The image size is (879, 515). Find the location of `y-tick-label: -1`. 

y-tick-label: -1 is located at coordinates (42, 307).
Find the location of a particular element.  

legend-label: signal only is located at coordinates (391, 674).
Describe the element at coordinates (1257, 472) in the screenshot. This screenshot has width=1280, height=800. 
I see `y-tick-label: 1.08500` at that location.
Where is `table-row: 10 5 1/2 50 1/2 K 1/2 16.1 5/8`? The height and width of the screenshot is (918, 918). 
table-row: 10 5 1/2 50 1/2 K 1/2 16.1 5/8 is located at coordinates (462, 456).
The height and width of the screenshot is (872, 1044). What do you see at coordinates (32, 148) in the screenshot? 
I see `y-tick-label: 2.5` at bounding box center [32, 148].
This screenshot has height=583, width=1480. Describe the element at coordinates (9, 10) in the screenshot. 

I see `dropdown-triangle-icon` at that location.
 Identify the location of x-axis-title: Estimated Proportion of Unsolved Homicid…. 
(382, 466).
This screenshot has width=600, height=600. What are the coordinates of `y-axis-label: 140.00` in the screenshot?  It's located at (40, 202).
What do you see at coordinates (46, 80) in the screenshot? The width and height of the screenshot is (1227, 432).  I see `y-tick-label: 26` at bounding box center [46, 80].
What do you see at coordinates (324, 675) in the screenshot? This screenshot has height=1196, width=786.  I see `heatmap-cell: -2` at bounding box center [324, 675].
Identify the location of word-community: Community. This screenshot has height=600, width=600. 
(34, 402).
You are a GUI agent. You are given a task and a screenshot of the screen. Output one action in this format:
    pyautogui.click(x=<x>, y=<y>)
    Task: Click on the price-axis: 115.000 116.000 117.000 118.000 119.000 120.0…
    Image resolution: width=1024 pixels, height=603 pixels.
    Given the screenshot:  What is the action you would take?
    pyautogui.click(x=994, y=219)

##############################

HOW TO COMPLETE THIS TASK
Copy all of the entries above verbatim, keeping every character and line break unchanged.

RESULT OF THIS EXERCISE
The image size is (879, 515). Find the location of `y-tick-label: -1`. 

y-tick-label: -1 is located at coordinates (42, 307).
Find the location of a particular element.  

legend-label: signal only is located at coordinates (391, 674).
Describe the element at coordinates (1257, 472) in the screenshot. This screenshot has width=1280, height=800. 
I see `y-tick-label: 1.08500` at that location.
Where is `table-row: 10 5 1/2 50 1/2 K 1/2 16.1 5/8`? The height and width of the screenshot is (918, 918). 
table-row: 10 5 1/2 50 1/2 K 1/2 16.1 5/8 is located at coordinates (462, 456).
The height and width of the screenshot is (872, 1044). What do you see at coordinates (32, 148) in the screenshot? 
I see `y-tick-label: 2.5` at bounding box center [32, 148].
This screenshot has height=583, width=1480. Describe the element at coordinates (9, 10) in the screenshot. 

I see `dropdown-triangle-icon` at that location.
 Identify the location of x-axis-title: Estimated Proportion of Unsolved Homicid…. 
(382, 466).
This screenshot has width=600, height=600. What are the coordinates of `y-axis-label: 140.00` in the screenshot?  It's located at (40, 202).
What do you see at coordinates (46, 80) in the screenshot? The width and height of the screenshot is (1227, 432).  I see `y-tick-label: 26` at bounding box center [46, 80].
What do you see at coordinates (324, 675) in the screenshot? This screenshot has height=1196, width=786.  I see `heatmap-cell: -2` at bounding box center [324, 675].
Identify the location of word-community: Community. This screenshot has height=600, width=600. 
(34, 402).
You are a GUI agent. You are given a task and a screenshot of the screen. Output one action in this format:
    pyautogui.click(x=<x>, y=<y>)
    Task: Click on the price-axis: 115.000 116.000 117.000 118.000 119.000 120.0…
    Image resolution: width=1024 pixels, height=603 pixels.
    Given the screenshot:  What is the action you would take?
    pyautogui.click(x=994, y=219)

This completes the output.